Yes but you can also do the same thing with autoregressive models just by making them smaller. This tradeoff always exists, the question is whether the Pareto curve for diffusion models ever crosses or dominates the best autoregressive option at the same throughput (or quality).


Perhaps it’s an issue is that text often has directionality.

https://arxiv.org/abs/2401.17505


4-5 times faster with minimal change in quality seems like a clear upgrade in efficiency.


Latency may be better, but throughput (the thing companies care about) may be the same or worse, since every step the entire diffusion window has to be passed through the model. With AR models only the most recent token goes through, which is much more compute efficient allowing you to be memory bound. Trade off with these models is more than one token per forward pass, but idk the point where that becomes worth it (probably depends on model and diffusion window size)


That's bizarre because I would expect the opposite. For reasoning you go step by step, and when you're done quickly diffuse the answer


Unification in logic programming isn't a forwards-only process, so there's no reason to expect deduction in an AI to proceed in a sort of procedural step by step fashion either. What ultimately matters is that all of the various deductions unify coherently in the end.


Exactly.

If you add a "cheat" rule that lets you deduce anything from something else, then replacing these cheat rule applications with real subgoal proofs is denoising for Natural Deduction.


However after step 4 you might notice that you made a mistake in step 2 and revise it. You might think in steps, but the state you are building is formed a bit diffusion-like


Diffusion is favored by current GPUs .

Over time we seem to have a tendency to build models that are well matched to our machines


Are TPUs different?


Not really. The problem is that transformer LLMs are autoregressive and are O(n^2) for self attention and also require insane amounts of bandwidth to “page in” the weights into the relevant compute parts. TPUs do this faster than a CPU like any accelerator but fundamentally this is a challenge. There are attempts to build hardware where the weights are burned into the silicon but that carries other meaningful downsides.

But op is referring to the fact that diffusion is friendlier on both bandwidth and not needing large n^2 compute blocks in the critical path.
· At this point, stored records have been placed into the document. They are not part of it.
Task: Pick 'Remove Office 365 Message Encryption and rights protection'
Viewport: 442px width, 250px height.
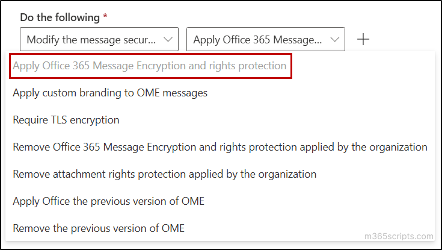Action: coord(219,147)
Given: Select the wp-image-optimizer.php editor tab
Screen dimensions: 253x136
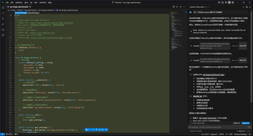Looking at the screenshot, I should coord(19,7).
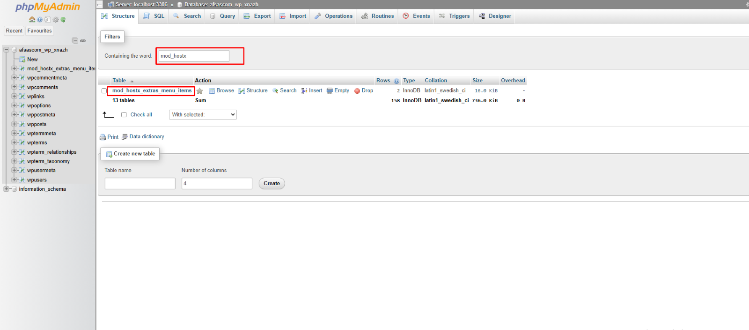Expand the wpoptions table tree node
749x330 pixels.
click(14, 105)
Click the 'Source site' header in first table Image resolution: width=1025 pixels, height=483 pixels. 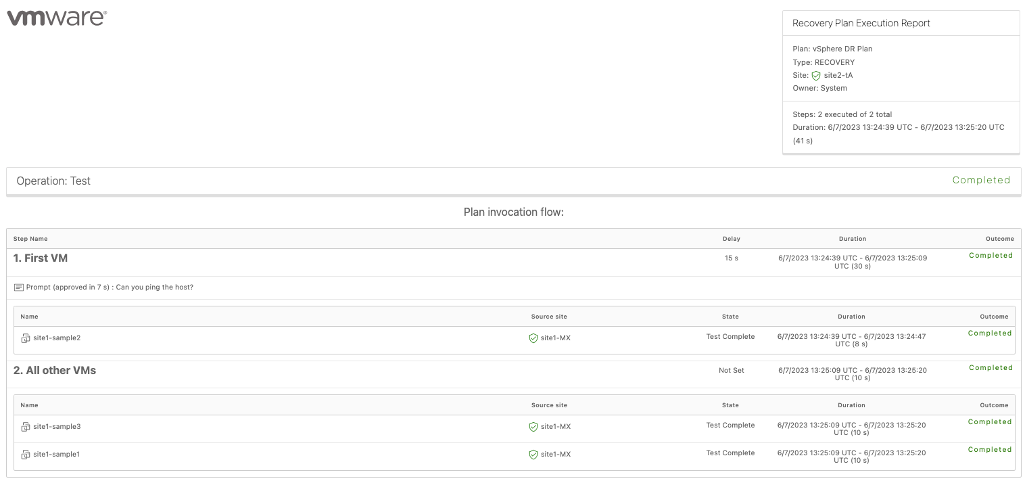pos(549,317)
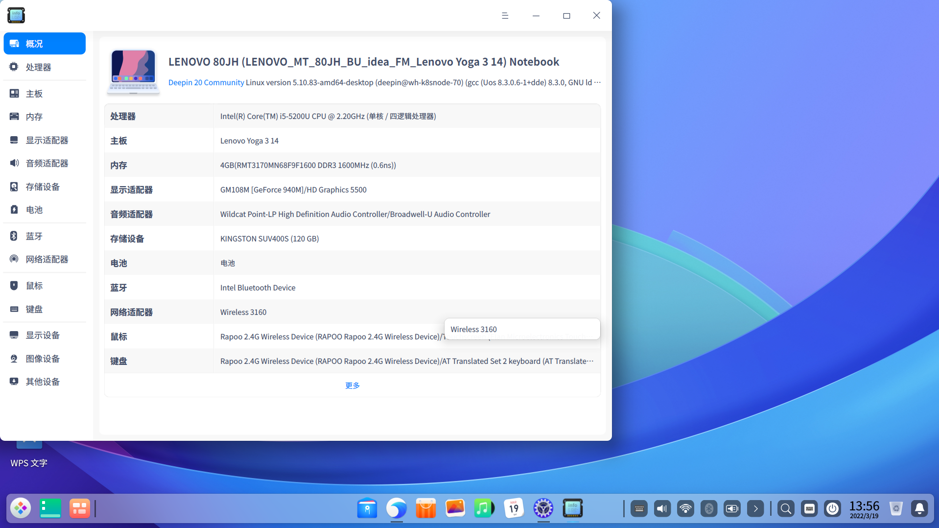Viewport: 939px width, 528px height.
Task: Click the dock volume speaker icon
Action: point(662,509)

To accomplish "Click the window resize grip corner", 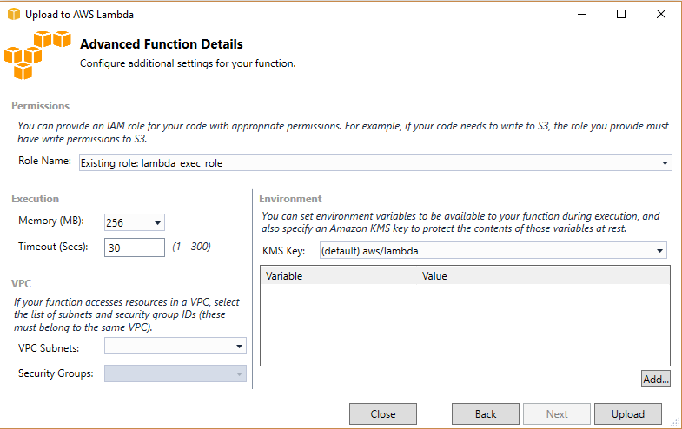I will (x=676, y=422).
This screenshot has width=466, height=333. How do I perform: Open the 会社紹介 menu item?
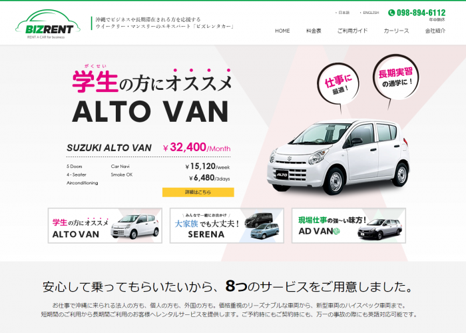click(435, 31)
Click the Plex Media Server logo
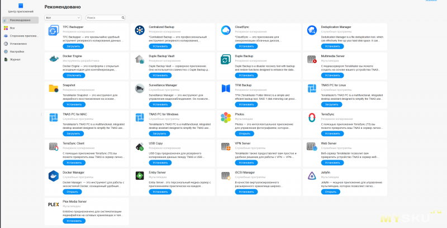 (x=54, y=204)
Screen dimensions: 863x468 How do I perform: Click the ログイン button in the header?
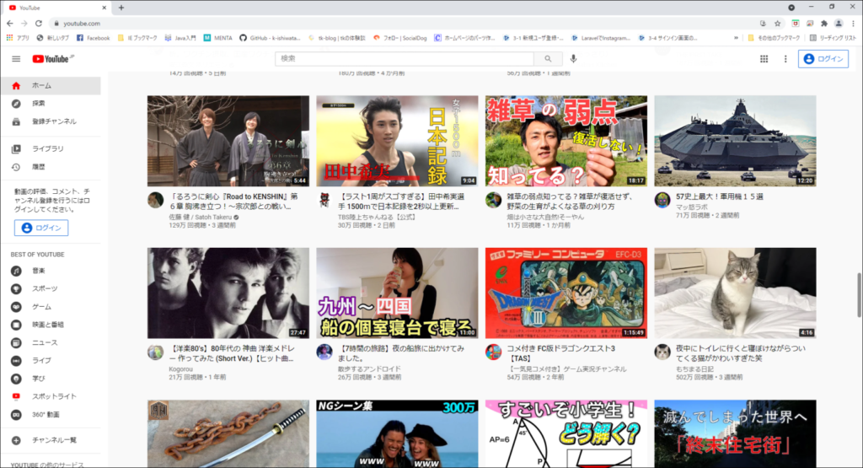click(823, 59)
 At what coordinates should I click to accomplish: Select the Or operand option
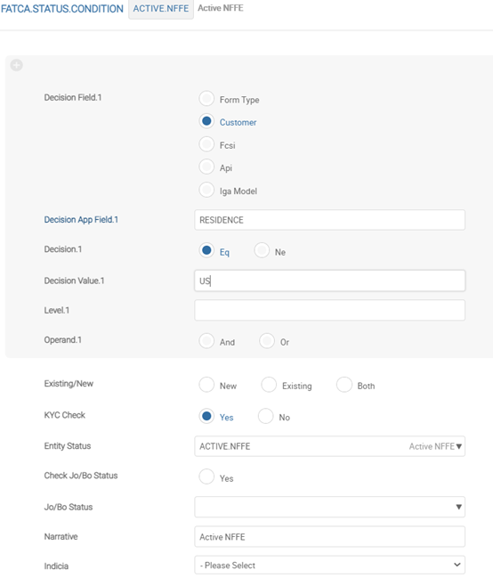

In this paper both the diffusion and the auto-regressive models are transformers with O(n^2) performance for long sequences. They share the "Exact KV Cache" for committed tokens.

Diffusion just allows you to spend more compute at the same time so you don't redundantly access the same memory. It can only improve speed beyond the memory bandwidth limit by committing multiple tokens each pass.

Other linear models like Mamba get away from O(n^2) effects, but type of neural architecture is orthogonal to the method of generation.


I've tried dLLMs like Mercury and they look promising.